- _作業内容_:
1. 早発閉経の治療法についての文章にある一文「日本人女性の閉経は一般に50歳前後だが、40歳未満で閉経した場合は早発閉経と呼ばれる。」を英語に訳すこと。
2. 早発閉経の治療法についての文章から、「患者は全員が早発閉経の診断か」で始まり「卵を凍結保存しているという。」まで続く部分を、一字も変えずに出力してください。

- _原文抜粋_:
- - - -

通常より若い年齢で卵巣が機能しなくなる「早発閉経」の女性の卵子を発育させる新たな治療法を、聖マリアンナ医大の石塚文平教授(不妊内分泌学)とIVFなんばクリニック(大阪市)の森本義晴院長らのチームが開発し、患者19人中5人(26%)で体外受精卵ができたと、同教授が12日明らかにした。うち30代半ばの1人は、妊娠4カ月を迎えた。
患者は全員が早発閉経の診断から4年以上経過。こうした患者で卵子採取や受精にこぎ着けたのは非常に珍しいという。
新治療法は、ホルモン剤の投与で人為的に規則的な月経周期をつくり出す従来の治療法を改良。
月経周期は約1カ月だが、チームは、卵子が卵巣にある「卵胞」と呼ばれる組織の中で、もっと長い時間をかけて成熟することに注目した。
約120日の長い周期でホルモンバランスを管理し、卵胞への血流を良くするタンパク質の投与を組み合わせるなどの工夫で卵子の成熟を促した。卵子は、卵巣に針を刺し、体外に取り出した。
昨年10月から、30−44歳の患者計19人に実施したところ、6人から計8個の卵子が採取できた。
うち5個は十分に成熟していたため夫の精子と体外受精させた結果、すべて受精に成功。受精卵を子宮に移植した1人で妊娠が確認され、4人は移植のタイミングを計るため受精卵を凍結保存しているという。
早発閉経、と診断はついているものの、閉経がいつか、というのは個人差がありますからね、、、と月並みなコメントをしようと思っていたんですけれど、これはスゴイ。
ただ単に月経周期に合わせてホルモンを調節するのではなく、120日という長期的スパンで、卵子を育てることに成功したのが素晴らしい。この手法が全国的に普及すれば、早発閉経で子供を授かることのなかった夫婦も高確率で妊娠することができることでしょう。
早発閉経
卵巣の働きが衰え排卵がなくなる閉経を、平均よりかなり早く迎えること。日本人女性の閉経は一般に50歳前後だが、40歳未満で閉経した場合は早発閉経と呼ばれる。染色体異常など先天的な原因のほか、抗がん剤や放射線治療などの副作用で起きることもあるが詳しいことは分かっていない。日本産科婦人科学会によると頻度は30歳未満で千人に一人、40歳未満では百人に一人程度と推定される。

- - - -

- _データ項目_:
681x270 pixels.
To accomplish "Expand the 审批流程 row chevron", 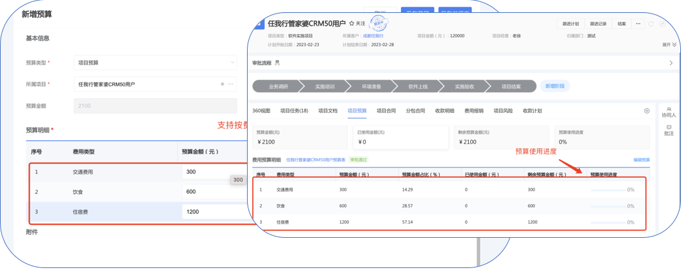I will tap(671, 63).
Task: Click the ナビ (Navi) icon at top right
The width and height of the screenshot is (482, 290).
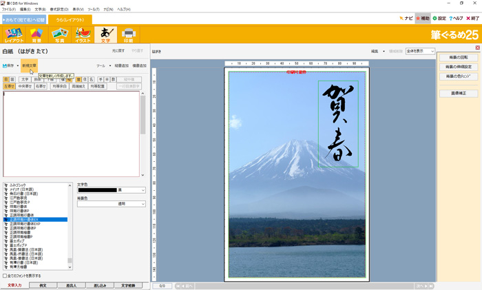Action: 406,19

- - - -

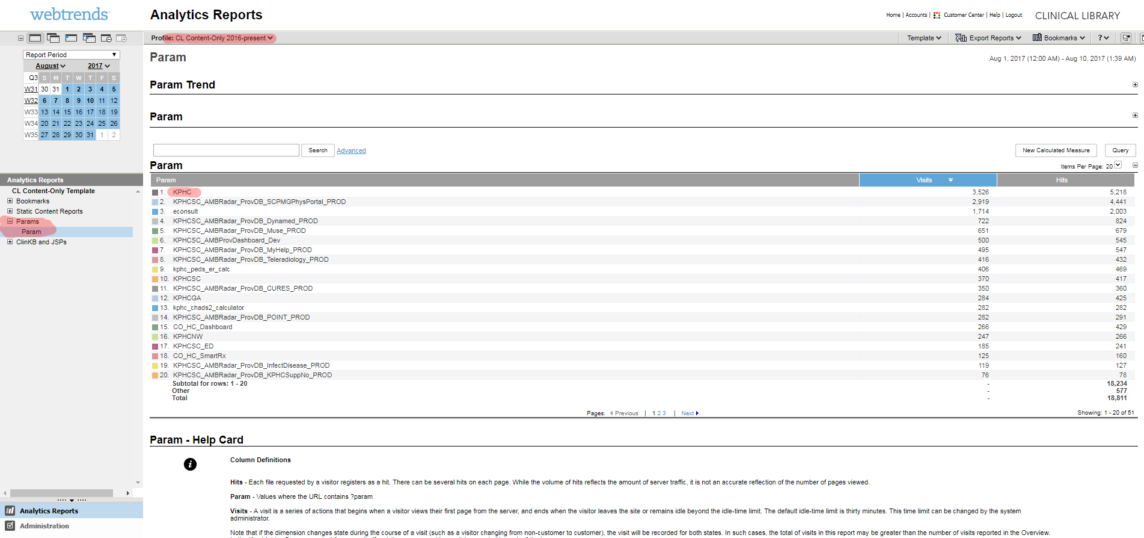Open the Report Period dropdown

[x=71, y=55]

- - - -

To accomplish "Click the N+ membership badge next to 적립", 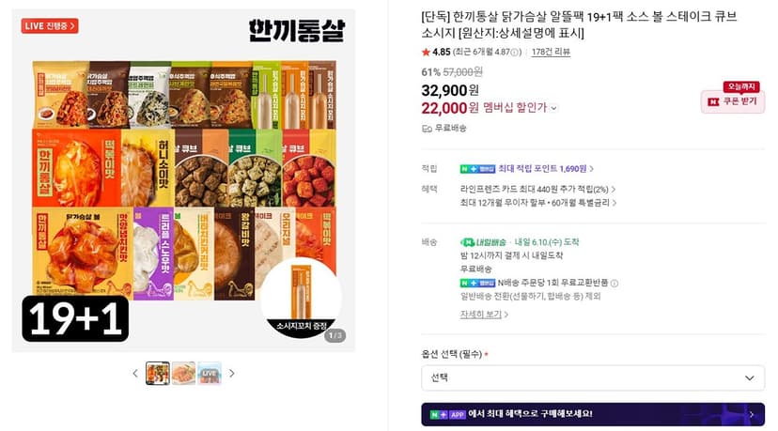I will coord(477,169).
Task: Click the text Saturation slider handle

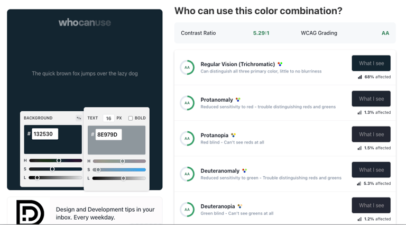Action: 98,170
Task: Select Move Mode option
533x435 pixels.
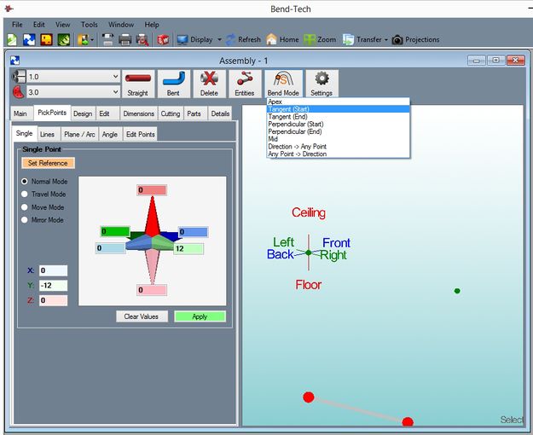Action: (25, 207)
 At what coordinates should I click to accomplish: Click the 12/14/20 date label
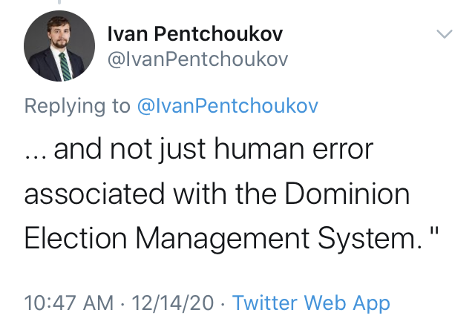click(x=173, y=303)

- - - -

- _解答一覧_:
1. Menopause in Japanese women generally occurs around age 50, but menopause before age 40 is called premature menopause.

2.
患者は全員が早発閉経の診断から4年以上経過。こうした患者で卵子採取や受精にこぎ着けたのは非常に珍しいという。
新治療法は、ホルモン剤の投与で人為的に規則的な月経周期をつくり出す従来の治療法を改良。
月経周期は約1カ月だが、チームは、卵子が卵巣にある「卵胞」と呼ばれる組織の中で、もっと長い時間をかけて成熟することに注目した。
約120日の長い周期でホルモンバランスを管理し、卵胞への血流を良くするタンパク質の投与を組み合わせるなどの工夫で卵子の成熟を促した。卵子は、卵巣に針を刺し、体外に取り出した。
昨年10月から、30−44歳の患者計19人に実施したところ、6人から計8個の卵子が採取できた。
うち5個は十分に成熟していたため夫の精子と体外受精させた結果、すべて受精に成功。受精卵を子宮に移植した1人で妊娠が確認され、4人は移植のタイミングを計るため受精卵を凍結保存しているという。